- [WORK REQUEST]: Could you return only the lines that run from the line with "You are a computer-use" through the final line of the data, exactly as they stand?

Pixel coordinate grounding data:
=-=-=-=-=

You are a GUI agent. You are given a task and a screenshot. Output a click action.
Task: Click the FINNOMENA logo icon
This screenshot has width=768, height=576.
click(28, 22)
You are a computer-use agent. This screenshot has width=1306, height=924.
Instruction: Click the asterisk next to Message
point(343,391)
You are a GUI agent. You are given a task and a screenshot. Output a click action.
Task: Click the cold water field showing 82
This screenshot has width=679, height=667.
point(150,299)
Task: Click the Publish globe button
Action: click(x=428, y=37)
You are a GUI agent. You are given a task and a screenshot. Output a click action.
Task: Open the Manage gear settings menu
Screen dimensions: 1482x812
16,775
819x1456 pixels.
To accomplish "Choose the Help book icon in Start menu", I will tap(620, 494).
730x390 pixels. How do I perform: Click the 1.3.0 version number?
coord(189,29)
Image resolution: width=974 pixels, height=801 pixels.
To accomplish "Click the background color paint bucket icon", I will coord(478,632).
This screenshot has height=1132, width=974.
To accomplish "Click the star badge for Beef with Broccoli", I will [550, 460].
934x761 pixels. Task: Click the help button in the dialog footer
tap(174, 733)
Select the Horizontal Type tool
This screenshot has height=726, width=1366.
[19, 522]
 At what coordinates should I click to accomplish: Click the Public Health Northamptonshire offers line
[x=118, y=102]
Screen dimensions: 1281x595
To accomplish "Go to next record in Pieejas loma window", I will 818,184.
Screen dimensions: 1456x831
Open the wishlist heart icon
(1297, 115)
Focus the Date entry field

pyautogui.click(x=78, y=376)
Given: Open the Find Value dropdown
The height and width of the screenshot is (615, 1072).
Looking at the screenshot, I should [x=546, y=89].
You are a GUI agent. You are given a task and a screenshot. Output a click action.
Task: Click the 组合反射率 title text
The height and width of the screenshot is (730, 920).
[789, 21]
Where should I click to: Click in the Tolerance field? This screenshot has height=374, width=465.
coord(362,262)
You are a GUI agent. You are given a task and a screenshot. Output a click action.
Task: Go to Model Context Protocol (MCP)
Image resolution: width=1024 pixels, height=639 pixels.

=-=-=-=-=

- [RESPONSE AREA]:
You are a computer-use agent. This screenshot has width=1306, height=924.
Instruction: Click the asterisk next to Message
point(343,391)
You are a GUI agent. You are given a task and a screenshot. Output a click action.
Task: Click the cold water field showing 82
This screenshot has width=679, height=667.
point(150,299)
Task: Click the Publish globe button
Action: click(x=428, y=37)
You are a GUI agent. You are given a task and a screenshot. Output a click action.
Task: Open the Manage gear settings menu
Screen dimensions: 1482x812
16,775
819x1456 pixels.
To accomplish "Choose the Help book icon in Start menu", I will tap(620, 494).
730x390 pixels. How do I perform: Click the 1.3.0 version number?
coord(189,29)
Image resolution: width=974 pixels, height=801 pixels.
To accomplish "Click the background color paint bucket icon", I will coord(478,632).
This screenshot has height=1132, width=974.
To accomplish "Click the star badge for Beef with Broccoli", I will [550, 460].
934x761 pixels. Task: Click the help button in the dialog footer
tap(174, 733)
Select the Horizontal Type tool
This screenshot has height=726, width=1366.
[19, 522]
 At what coordinates should I click to accomplish: Click the Public Health Northamptonshire offers line
[x=118, y=102]
Screen dimensions: 1281x595
To accomplish "Go to next record in Pieejas loma window", I will 818,184.
Screen dimensions: 1456x831
Open the wishlist heart icon
(1297, 115)
Focus the Date entry field

pyautogui.click(x=78, y=376)
Given: Open the Find Value dropdown
The height and width of the screenshot is (615, 1072).
Looking at the screenshot, I should [x=546, y=89].
You are a GUI agent. You are given a task and a screenshot. Output a click action.
Task: Click the 组合反射率 title text
The height and width of the screenshot is (730, 920).
[789, 21]
Where should I click to: Click in the Tolerance field? This screenshot has height=374, width=465.
coord(362,262)
You are a GUI agent. You are given a task and a screenshot. Output a click action.
Task: Go to Model Context Protocol (MCP)
Image resolution: width=1024 pixels, height=639 pixels.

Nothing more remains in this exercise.